• _EXERCISE DATA_:
====

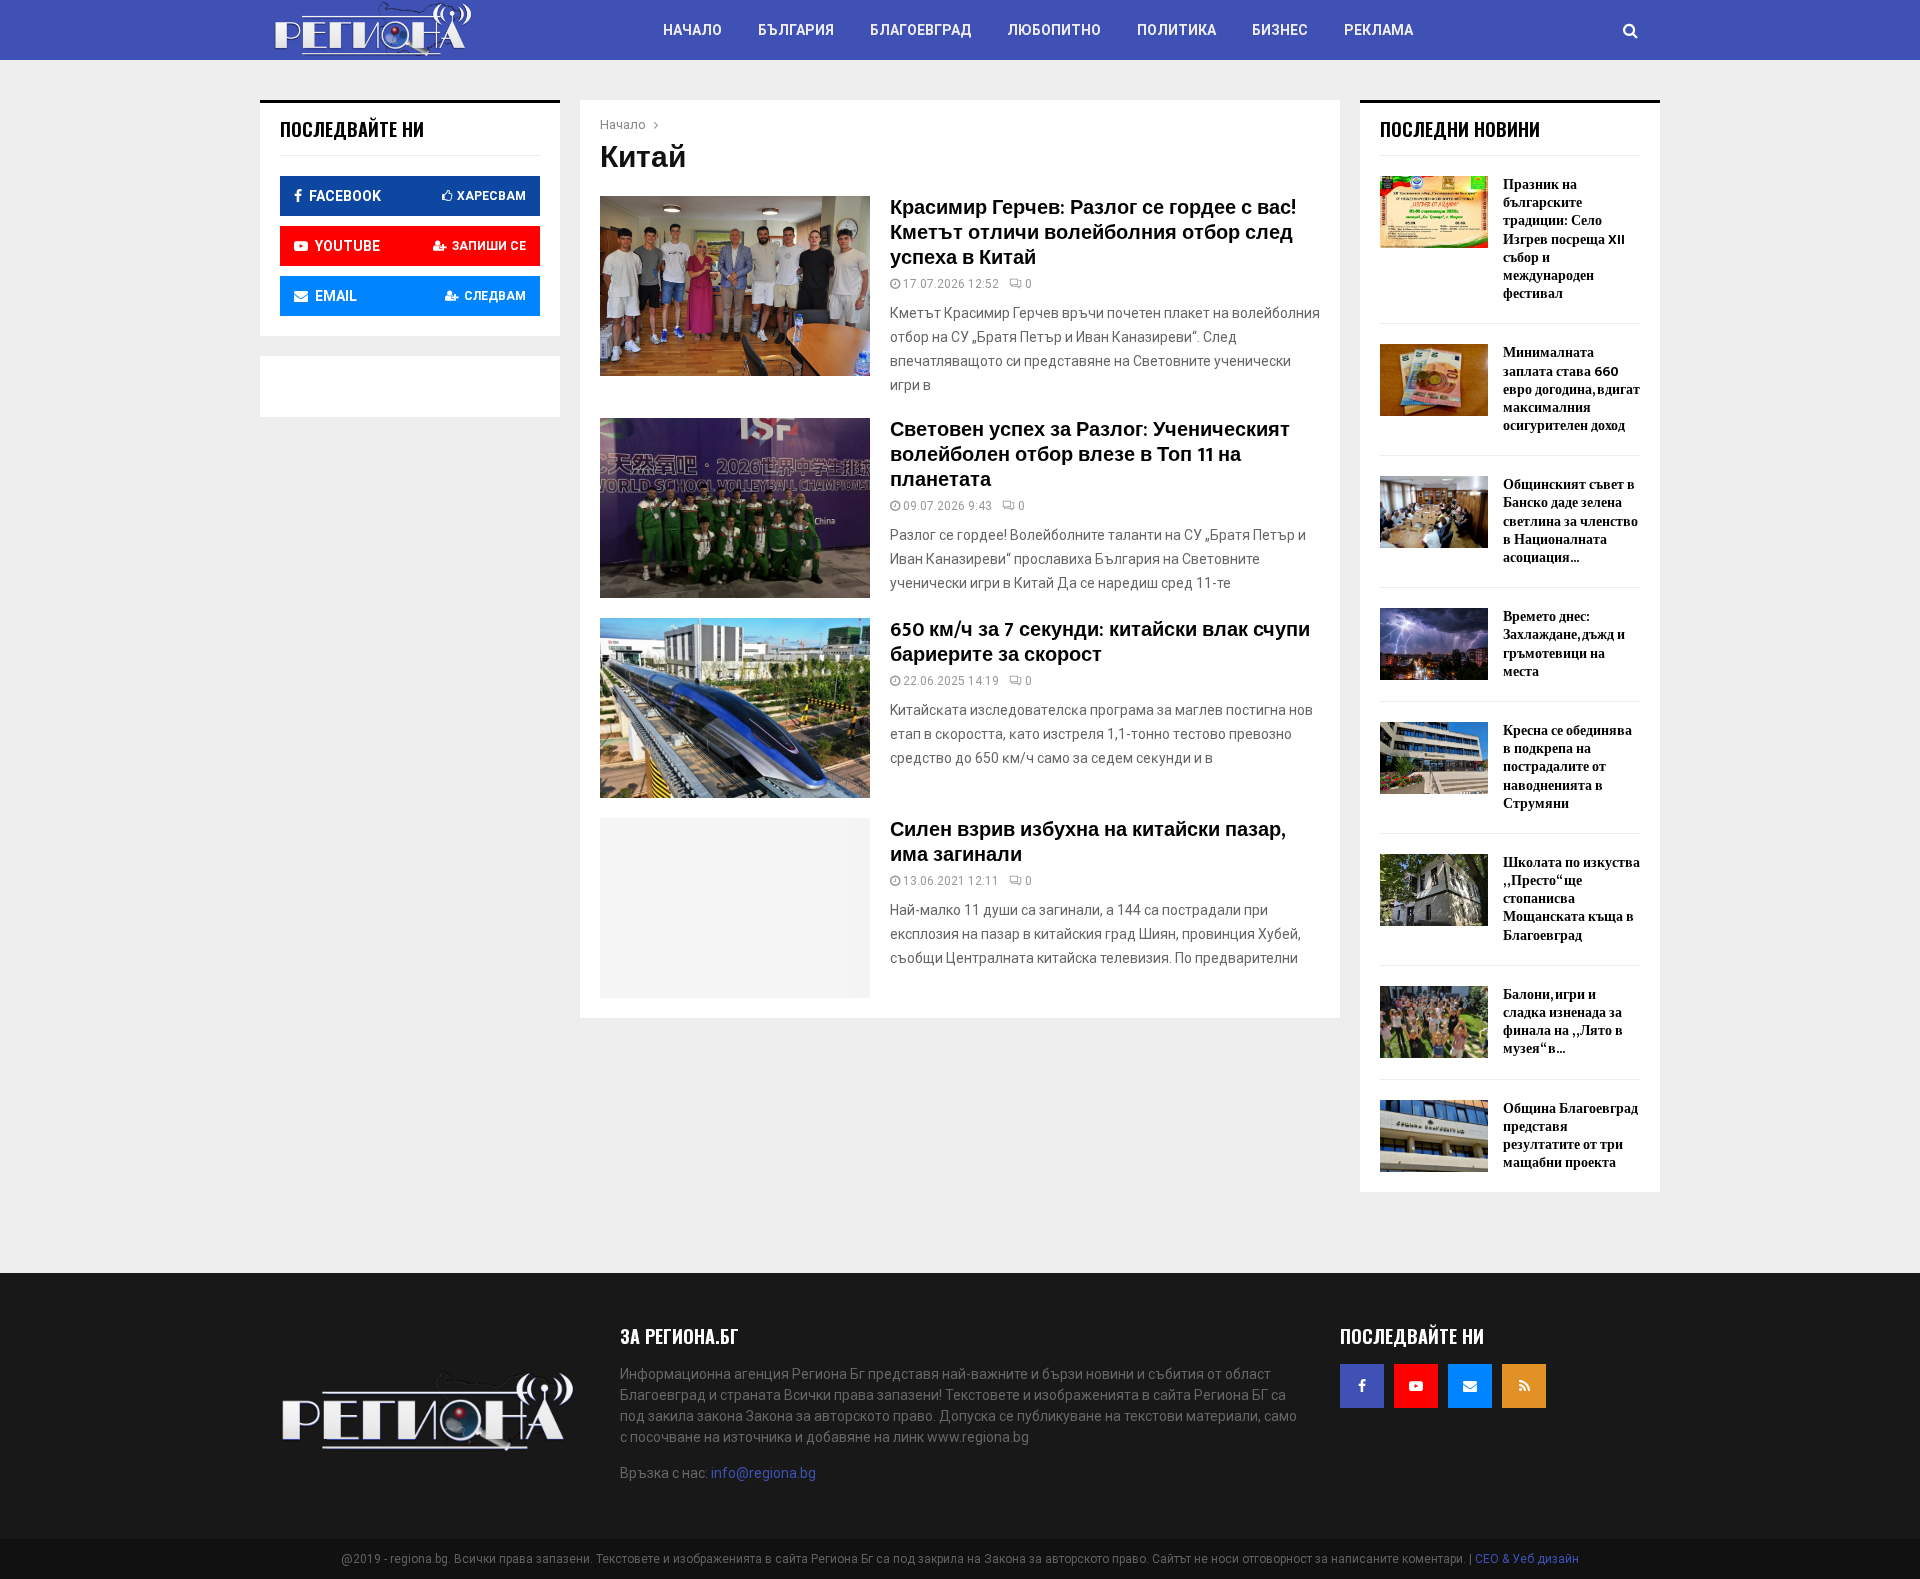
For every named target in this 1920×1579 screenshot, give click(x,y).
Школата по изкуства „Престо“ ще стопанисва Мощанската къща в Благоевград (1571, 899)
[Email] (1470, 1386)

====

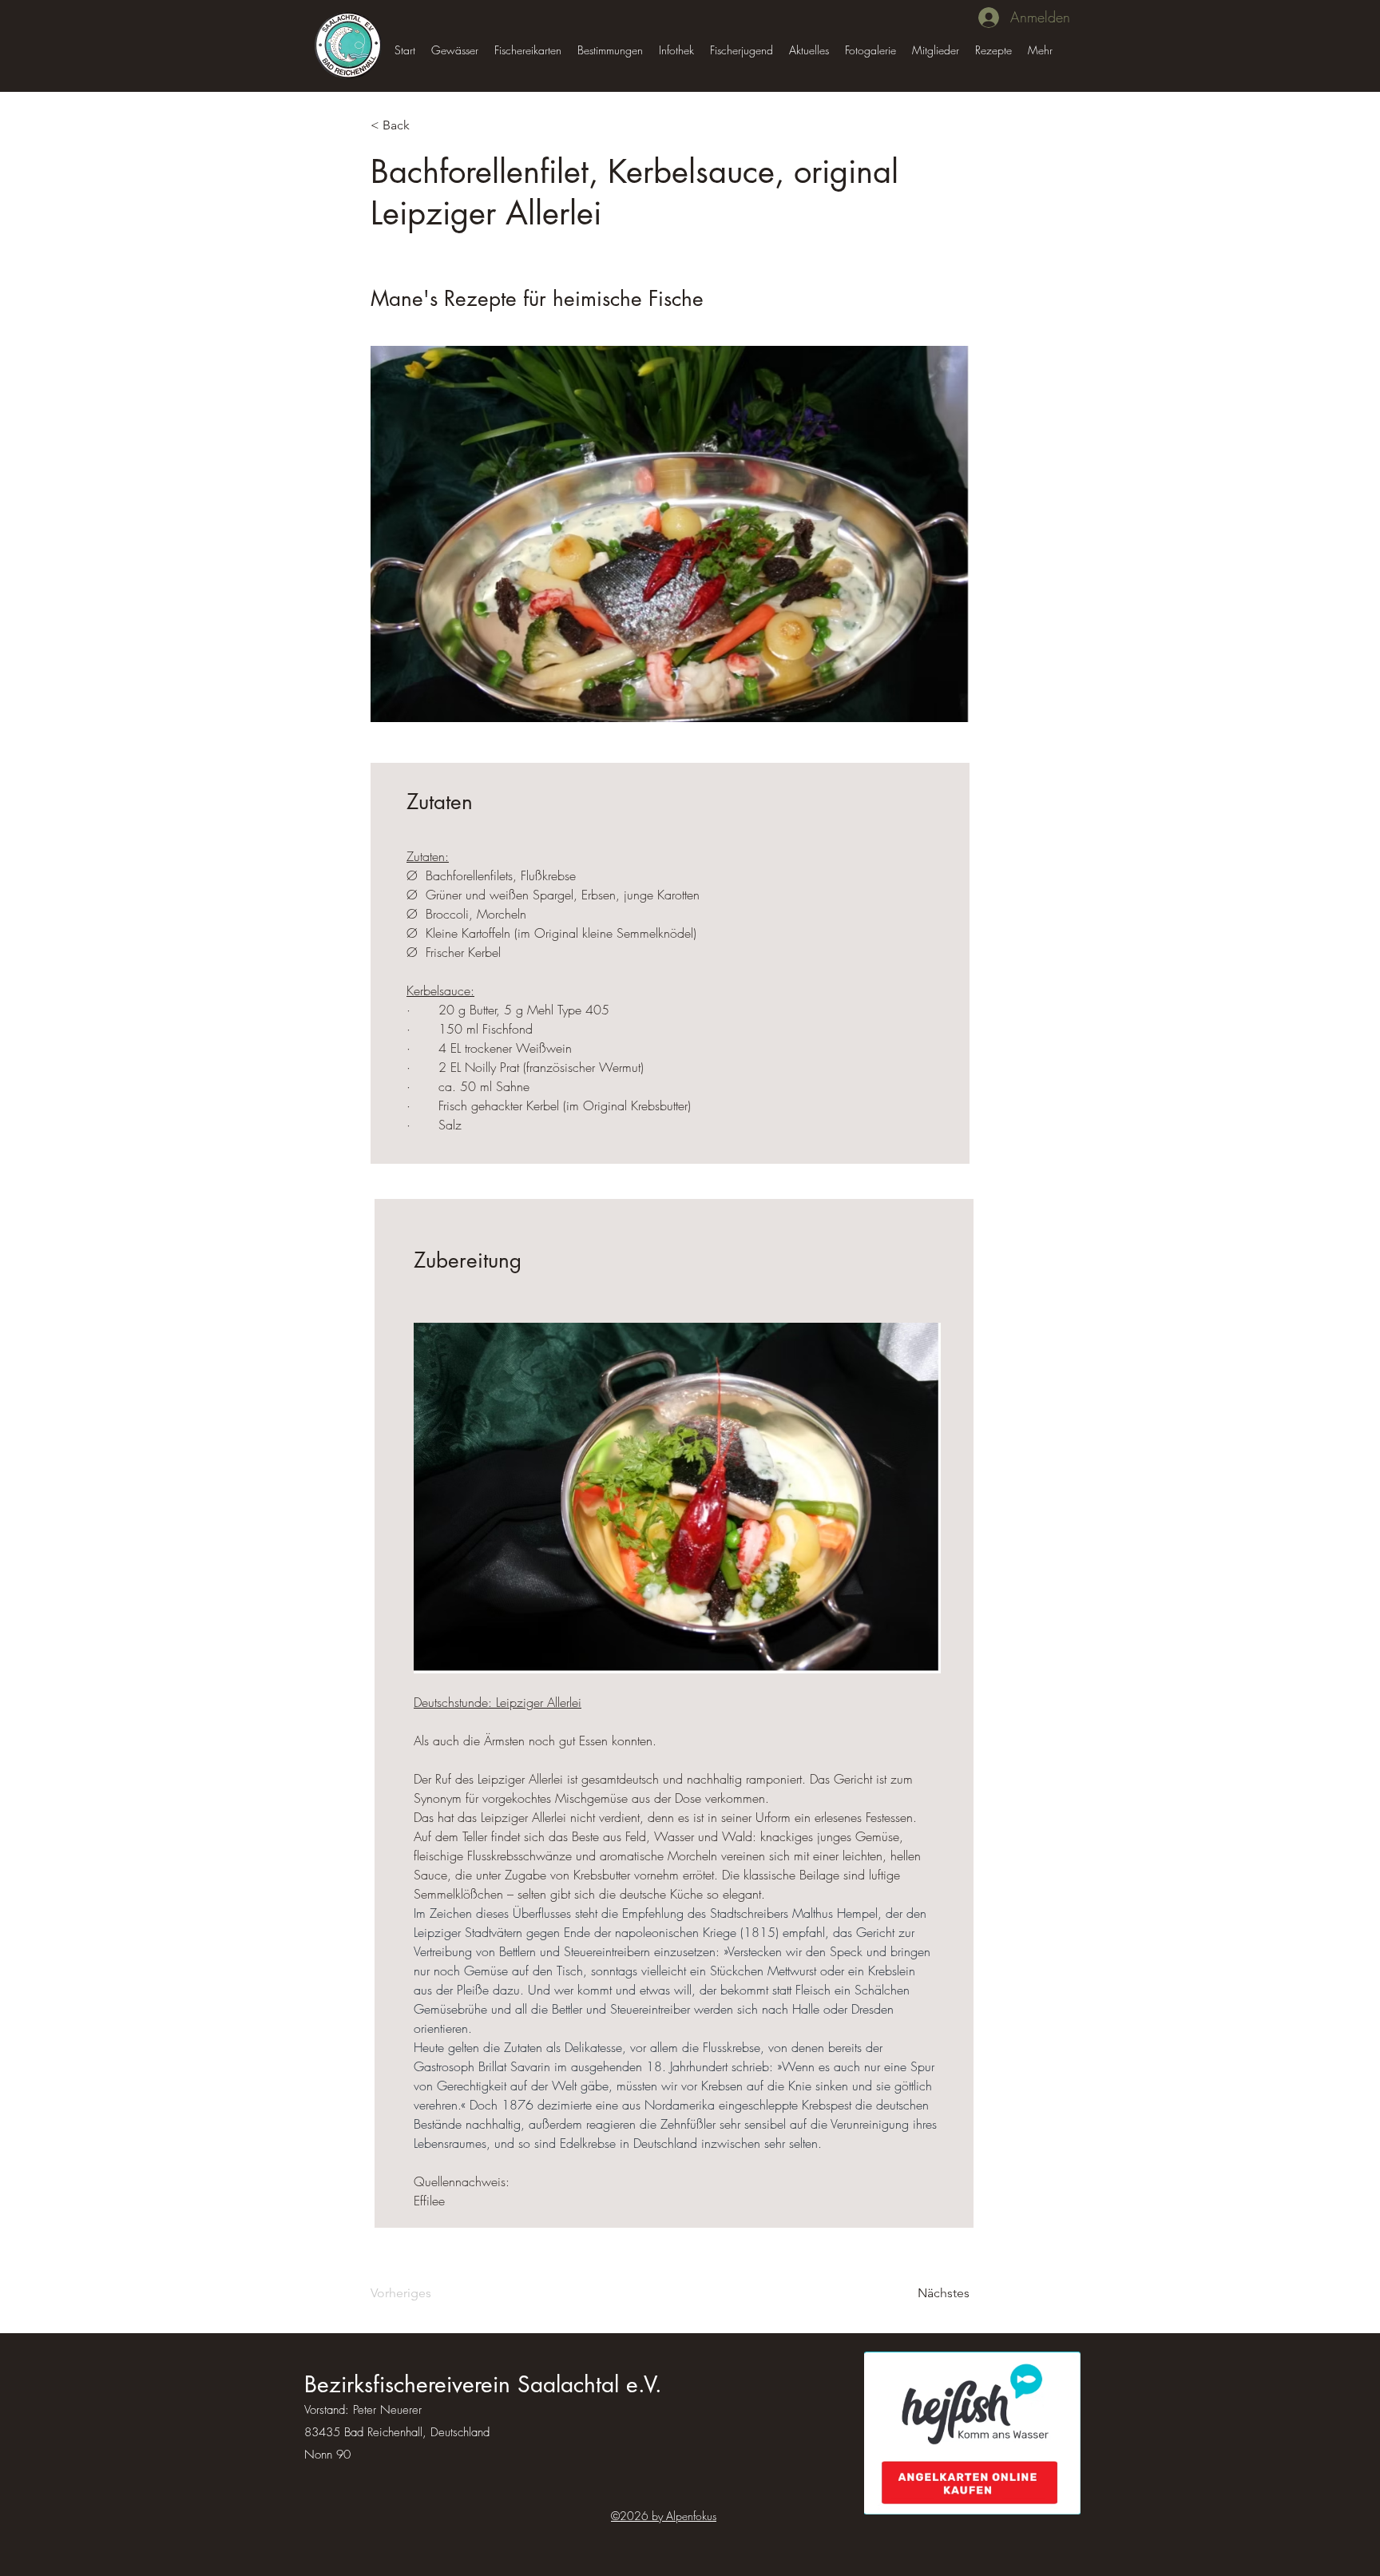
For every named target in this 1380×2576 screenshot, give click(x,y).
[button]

====

• _HOW TO COMPLETE THIS TASK_: Which lines above run from the one containing "Школата по изкуства" to the one containing "[Email] (1470, 1386)"? Give them again exactly, both ends included.

• _RESULT FOR THIS EXERCISE_:
Школата по изкуства „Престо“ ще стопанисва Мощанската къща в Благоевград (1571, 899)
[Email] (1470, 1386)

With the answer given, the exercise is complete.